> _Exercise task_: Convert the records from the line with "Select the rotate gizmo tool in viewport" to the line with "Action: [x=226, y=23]" into a Markdown table with the columns Row and Record line, one row per line, numbered in order, with blank lines left out.

Records pointing to text and elements
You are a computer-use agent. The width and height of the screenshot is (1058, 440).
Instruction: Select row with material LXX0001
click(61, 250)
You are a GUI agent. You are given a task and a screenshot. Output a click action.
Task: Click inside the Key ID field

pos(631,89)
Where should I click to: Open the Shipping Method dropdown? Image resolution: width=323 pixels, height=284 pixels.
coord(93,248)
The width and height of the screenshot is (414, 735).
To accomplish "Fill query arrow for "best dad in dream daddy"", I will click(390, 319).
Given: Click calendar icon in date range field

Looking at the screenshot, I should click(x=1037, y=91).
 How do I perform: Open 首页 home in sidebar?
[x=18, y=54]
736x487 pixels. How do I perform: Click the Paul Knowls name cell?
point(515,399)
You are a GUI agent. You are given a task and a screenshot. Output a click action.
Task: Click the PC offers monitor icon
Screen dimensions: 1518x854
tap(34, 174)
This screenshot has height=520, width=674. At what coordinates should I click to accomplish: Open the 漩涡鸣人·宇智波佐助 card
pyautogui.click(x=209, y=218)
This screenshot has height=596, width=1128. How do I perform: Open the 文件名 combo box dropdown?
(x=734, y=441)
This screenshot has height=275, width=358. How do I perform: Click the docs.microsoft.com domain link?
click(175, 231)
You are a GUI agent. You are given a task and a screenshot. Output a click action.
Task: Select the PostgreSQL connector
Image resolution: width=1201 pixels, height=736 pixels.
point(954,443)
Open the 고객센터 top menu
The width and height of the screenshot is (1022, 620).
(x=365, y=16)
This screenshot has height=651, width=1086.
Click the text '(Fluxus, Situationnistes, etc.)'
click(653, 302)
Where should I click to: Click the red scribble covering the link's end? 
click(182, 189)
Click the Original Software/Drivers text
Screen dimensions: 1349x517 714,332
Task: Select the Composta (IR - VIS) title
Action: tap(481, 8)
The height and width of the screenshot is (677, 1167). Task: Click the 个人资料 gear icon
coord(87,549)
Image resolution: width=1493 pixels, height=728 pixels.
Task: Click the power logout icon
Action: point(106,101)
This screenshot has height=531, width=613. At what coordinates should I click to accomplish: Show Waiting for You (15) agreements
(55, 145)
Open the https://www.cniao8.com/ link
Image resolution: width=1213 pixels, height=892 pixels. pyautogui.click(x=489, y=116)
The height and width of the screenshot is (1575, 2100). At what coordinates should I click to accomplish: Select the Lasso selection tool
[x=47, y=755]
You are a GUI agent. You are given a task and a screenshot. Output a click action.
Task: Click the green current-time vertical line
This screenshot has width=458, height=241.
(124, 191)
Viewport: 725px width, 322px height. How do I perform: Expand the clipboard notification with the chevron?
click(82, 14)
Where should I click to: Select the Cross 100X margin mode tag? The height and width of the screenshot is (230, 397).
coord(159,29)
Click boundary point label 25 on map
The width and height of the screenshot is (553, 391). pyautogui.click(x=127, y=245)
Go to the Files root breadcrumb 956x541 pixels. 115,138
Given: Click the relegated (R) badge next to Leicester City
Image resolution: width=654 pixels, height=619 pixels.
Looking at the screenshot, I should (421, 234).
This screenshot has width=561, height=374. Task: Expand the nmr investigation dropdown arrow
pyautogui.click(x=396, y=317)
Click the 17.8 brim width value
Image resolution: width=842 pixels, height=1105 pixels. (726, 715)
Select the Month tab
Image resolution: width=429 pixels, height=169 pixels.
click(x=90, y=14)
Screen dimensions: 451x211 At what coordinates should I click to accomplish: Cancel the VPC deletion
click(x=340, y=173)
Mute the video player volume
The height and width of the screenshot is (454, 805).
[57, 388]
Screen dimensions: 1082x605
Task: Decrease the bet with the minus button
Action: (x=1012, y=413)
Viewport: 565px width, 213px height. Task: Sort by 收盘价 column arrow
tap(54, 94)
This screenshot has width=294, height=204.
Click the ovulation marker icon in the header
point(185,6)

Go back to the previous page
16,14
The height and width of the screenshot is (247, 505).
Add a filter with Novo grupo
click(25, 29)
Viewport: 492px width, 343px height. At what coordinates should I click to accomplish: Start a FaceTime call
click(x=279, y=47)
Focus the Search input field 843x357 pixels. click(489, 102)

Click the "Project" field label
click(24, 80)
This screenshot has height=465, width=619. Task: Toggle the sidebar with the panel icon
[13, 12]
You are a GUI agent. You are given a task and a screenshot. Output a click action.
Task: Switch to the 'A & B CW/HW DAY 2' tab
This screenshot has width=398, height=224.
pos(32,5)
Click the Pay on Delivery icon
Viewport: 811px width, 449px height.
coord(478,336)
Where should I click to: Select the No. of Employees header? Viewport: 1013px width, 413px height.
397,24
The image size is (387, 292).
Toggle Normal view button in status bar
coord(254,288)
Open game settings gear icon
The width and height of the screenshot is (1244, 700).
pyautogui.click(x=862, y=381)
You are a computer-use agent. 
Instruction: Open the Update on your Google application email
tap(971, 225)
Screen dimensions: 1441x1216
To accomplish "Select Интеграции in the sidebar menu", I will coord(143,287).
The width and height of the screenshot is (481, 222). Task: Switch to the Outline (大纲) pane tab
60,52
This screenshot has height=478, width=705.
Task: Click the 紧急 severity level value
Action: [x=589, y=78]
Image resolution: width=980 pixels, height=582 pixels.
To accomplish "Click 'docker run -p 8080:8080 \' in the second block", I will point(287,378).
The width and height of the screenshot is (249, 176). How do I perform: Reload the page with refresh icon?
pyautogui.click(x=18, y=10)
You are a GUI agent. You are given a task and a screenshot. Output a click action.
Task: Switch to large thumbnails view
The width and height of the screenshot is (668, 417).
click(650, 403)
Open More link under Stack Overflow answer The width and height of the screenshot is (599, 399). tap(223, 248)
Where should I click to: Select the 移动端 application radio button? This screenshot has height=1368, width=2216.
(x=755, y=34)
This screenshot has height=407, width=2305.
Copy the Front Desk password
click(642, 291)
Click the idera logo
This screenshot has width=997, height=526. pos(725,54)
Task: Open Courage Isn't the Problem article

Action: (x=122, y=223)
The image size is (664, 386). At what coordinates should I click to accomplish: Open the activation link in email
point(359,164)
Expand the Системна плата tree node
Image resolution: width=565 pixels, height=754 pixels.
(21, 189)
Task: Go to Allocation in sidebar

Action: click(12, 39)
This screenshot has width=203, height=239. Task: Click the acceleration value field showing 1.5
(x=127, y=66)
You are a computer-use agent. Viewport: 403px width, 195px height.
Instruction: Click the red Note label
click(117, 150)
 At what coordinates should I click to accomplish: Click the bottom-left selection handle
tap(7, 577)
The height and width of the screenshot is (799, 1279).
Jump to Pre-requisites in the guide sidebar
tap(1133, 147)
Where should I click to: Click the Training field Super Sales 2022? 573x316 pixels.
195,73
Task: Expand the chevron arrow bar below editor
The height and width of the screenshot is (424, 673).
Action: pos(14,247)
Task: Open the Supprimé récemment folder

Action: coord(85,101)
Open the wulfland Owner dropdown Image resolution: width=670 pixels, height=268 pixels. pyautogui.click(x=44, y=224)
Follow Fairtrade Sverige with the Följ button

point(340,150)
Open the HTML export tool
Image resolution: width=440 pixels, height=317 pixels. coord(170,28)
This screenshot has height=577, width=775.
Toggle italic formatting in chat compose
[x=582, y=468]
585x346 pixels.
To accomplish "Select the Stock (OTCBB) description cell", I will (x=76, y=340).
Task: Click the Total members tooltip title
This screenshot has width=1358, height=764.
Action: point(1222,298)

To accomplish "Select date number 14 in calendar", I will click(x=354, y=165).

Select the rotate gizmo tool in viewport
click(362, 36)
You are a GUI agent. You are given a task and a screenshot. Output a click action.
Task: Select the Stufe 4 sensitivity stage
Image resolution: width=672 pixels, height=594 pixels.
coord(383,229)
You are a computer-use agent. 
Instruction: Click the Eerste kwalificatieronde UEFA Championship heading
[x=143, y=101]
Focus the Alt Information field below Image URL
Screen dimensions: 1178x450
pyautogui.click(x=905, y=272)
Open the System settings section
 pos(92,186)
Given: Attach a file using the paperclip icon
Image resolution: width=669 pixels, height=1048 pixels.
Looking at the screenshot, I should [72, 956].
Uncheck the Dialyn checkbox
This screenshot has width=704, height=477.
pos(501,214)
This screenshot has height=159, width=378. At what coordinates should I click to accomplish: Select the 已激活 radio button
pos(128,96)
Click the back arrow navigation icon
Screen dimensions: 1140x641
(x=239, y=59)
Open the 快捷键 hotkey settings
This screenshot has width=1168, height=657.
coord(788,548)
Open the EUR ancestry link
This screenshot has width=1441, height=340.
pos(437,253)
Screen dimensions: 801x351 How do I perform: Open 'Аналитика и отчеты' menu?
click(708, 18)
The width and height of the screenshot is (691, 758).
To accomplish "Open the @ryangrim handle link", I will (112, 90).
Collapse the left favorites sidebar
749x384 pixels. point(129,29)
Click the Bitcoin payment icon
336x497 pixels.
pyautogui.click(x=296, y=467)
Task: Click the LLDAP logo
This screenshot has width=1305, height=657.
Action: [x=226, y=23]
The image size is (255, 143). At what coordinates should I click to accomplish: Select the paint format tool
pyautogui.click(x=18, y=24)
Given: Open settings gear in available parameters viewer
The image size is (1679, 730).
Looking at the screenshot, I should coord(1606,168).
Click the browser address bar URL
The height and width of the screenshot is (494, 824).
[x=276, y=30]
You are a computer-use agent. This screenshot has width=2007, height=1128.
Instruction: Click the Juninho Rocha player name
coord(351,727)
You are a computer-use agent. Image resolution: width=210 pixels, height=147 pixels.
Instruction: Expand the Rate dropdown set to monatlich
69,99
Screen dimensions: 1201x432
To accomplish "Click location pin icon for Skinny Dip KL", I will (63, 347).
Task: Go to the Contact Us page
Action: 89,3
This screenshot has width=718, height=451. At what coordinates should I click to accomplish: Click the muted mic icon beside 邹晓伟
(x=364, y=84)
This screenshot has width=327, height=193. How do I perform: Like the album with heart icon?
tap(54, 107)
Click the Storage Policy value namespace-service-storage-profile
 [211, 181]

> _Full solution_:
| Row | Record line |
|---|---|
| 1 | Select the rotate gizmo tool in viewport |
| 2 | click(362, 36) |
| 3 | You are a GUI agent. You are given a task and a screenshot. Output a click action. |
| 4 | Task: Select the Stufe 4 sensitivity stage |
| 5 | Image resolution: width=672 pixels, height=594 pixels. |
| 6 | coord(383,229) |
| 7 | You are a computer-use agent.  |
| 8 | Instruction: Click the Eerste kwalificatieronde UEFA Championship heading |
| 9 | [x=143, y=101] |
| 10 | Focus the Alt Information field below Image URL |
| 11 | Screen dimensions: 1178x450 |
| 12 | pyautogui.click(x=905, y=272) |
| 13 | Open the System settings section |
| 14 |  pos(92,186) |
| 15 | Given: Attach a file using the paperclip icon |
| 16 | Image resolution: width=669 pixels, height=1048 pixels. |
| 17 | Looking at the screenshot, I should [72, 956]. |
| 18 | Uncheck the Dialyn checkbox |
| 19 | This screenshot has width=704, height=477. |
| 20 | pos(501,214) |
| 21 | This screenshot has height=159, width=378. At what coordinates should I click to accomplish: Select the 已激活 radio button |
| 22 | pos(128,96) |
| 23 | Click the back arrow navigation icon |
| 24 | Screen dimensions: 1140x641 |
| 25 | (x=239, y=59) |
| 26 | Open the 快捷键 hotkey settings |
| 27 | This screenshot has width=1168, height=657. |
| 28 | coord(788,548) |
| 29 | Open the EUR ancestry link |
| 30 | This screenshot has width=1441, height=340. |
| 31 | pos(437,253) |
| 32 | Screen dimensions: 801x351 How do I perform: Open 'Аналитика и отчеты' menu? |
| 33 | click(708, 18) |
| 34 | The width and height of the screenshot is (691, 758). |
| 35 | To accomplish "Open the @ryangrim handle link", I will (112, 90). |
| 36 | Collapse the left favorites sidebar |
| 37 | 749x384 pixels. point(129,29) |
| 38 | Click the Bitcoin payment icon |
| 39 | 336x497 pixels. |
| 40 | pyautogui.click(x=296, y=467) |
| 41 | Task: Click the LLDAP logo |
| 42 | This screenshot has width=1305, height=657. |
| 43 | Action: [x=226, y=23] |